====== DATA SECTION

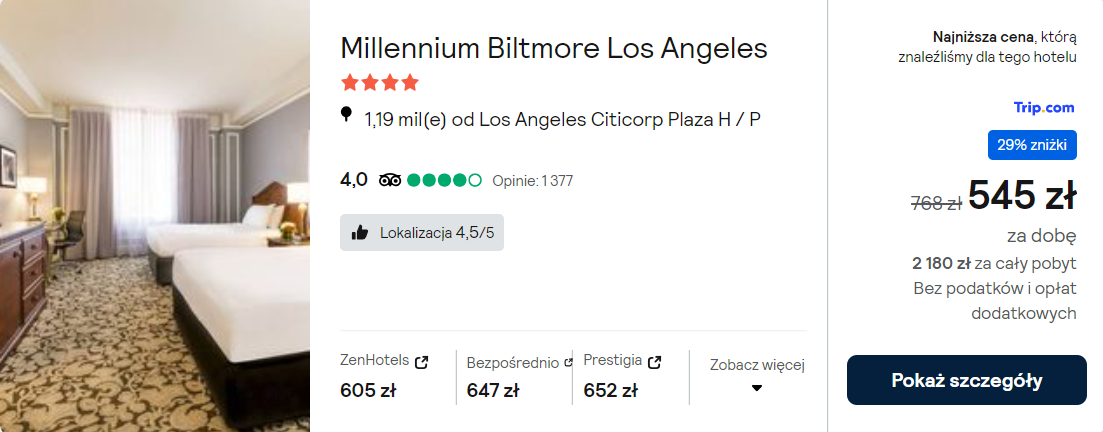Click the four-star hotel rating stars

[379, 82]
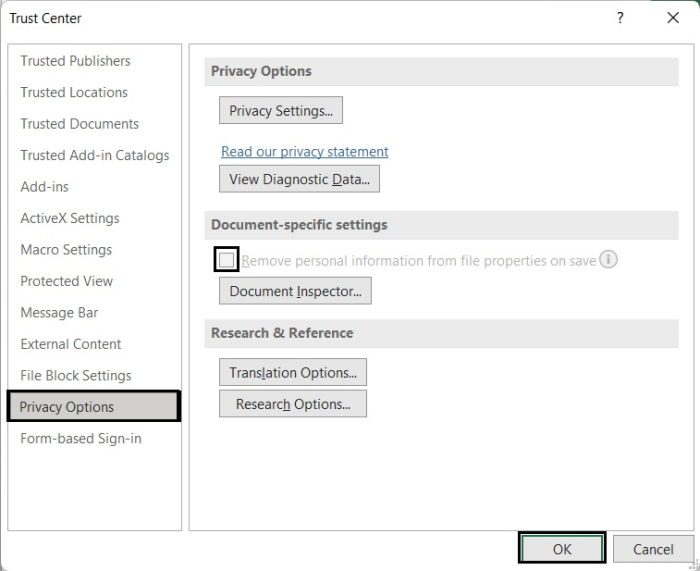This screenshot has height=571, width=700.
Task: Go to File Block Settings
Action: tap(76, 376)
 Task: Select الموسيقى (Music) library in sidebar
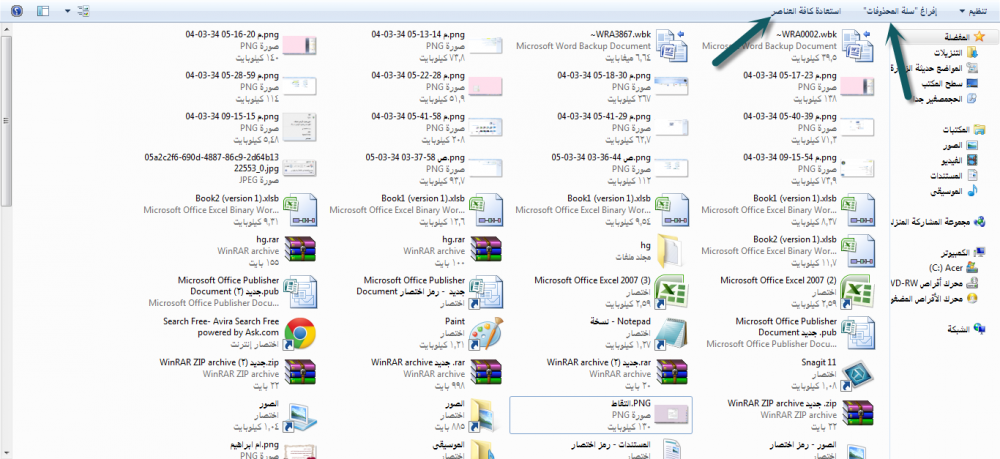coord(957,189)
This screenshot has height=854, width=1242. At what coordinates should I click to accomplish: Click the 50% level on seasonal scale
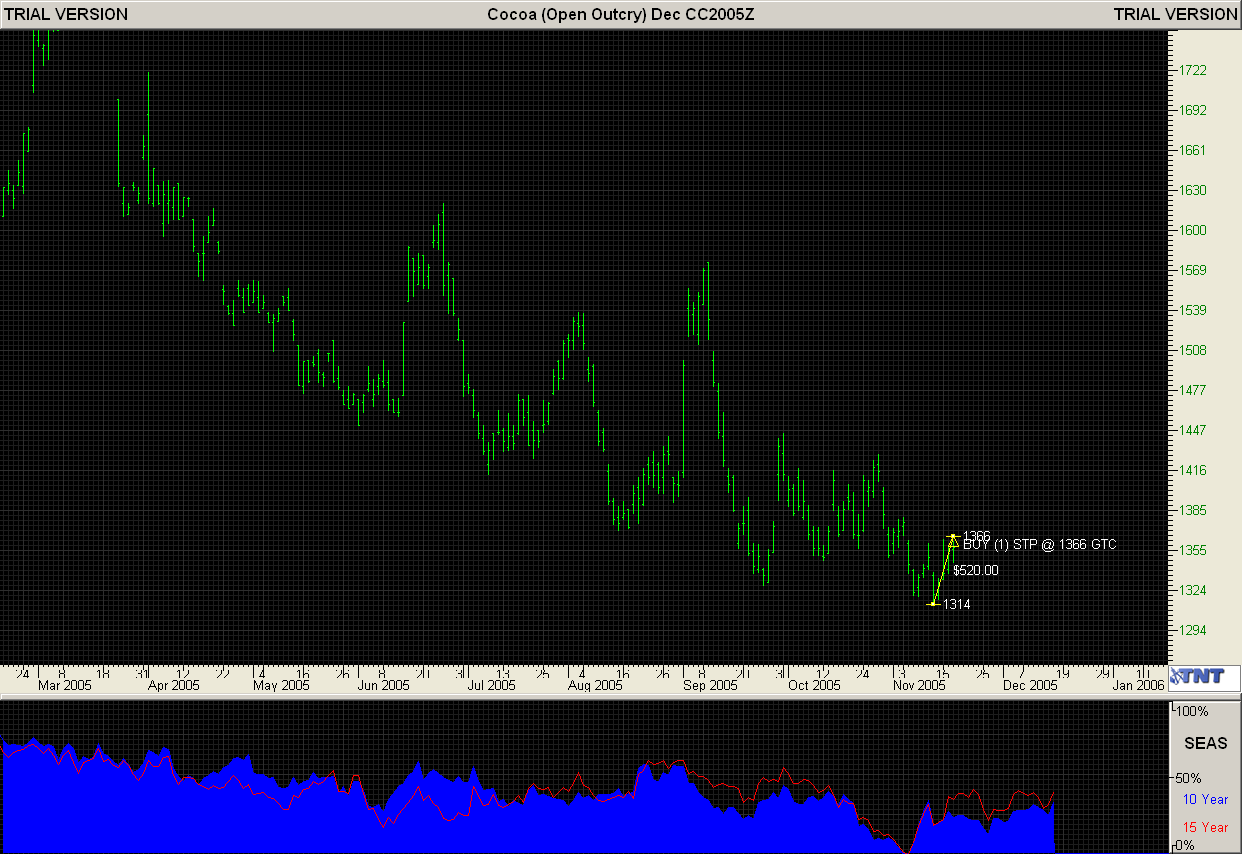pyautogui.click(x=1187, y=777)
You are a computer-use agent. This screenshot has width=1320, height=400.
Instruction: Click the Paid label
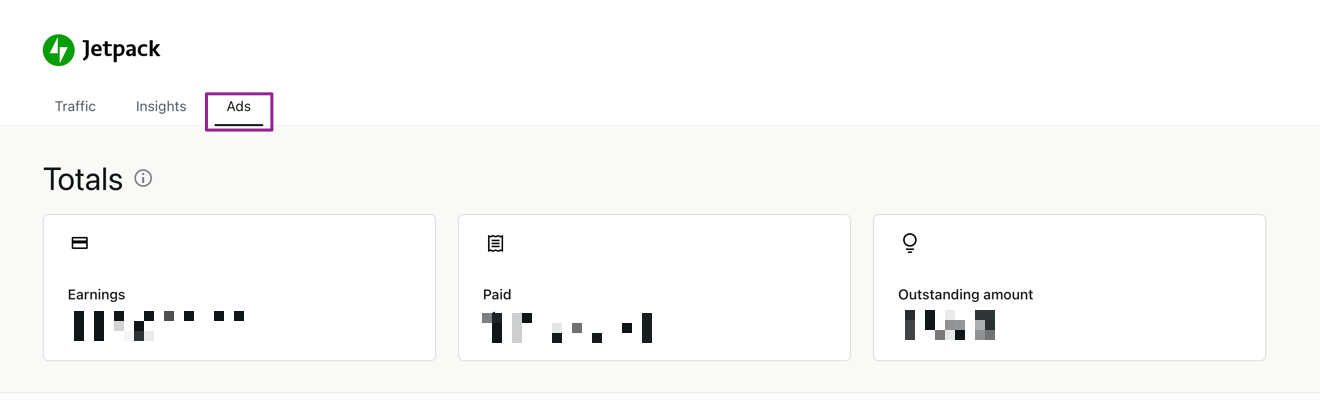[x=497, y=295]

============

→ **DO THIS**
Please rewrite the records from the very beginning through the line containing "pyautogui.click(x=1187, y=777)", with "sidebar" replaced by "side panel" and everything else left as it is. Leave out the pictures.

→ **PROBLEM SOLUTION**
Click the four-star hotel rating stars

[379, 82]
This screenshot has height=571, width=700.
Task: Go to File Block Settings
Action: tap(76, 376)
 Task: Select الموسيقى (Music) library in side panel
coord(957,189)
This screenshot has height=854, width=1242. At what coordinates should I click to accomplish: Click the 50% level on seasonal scale
pyautogui.click(x=1187, y=777)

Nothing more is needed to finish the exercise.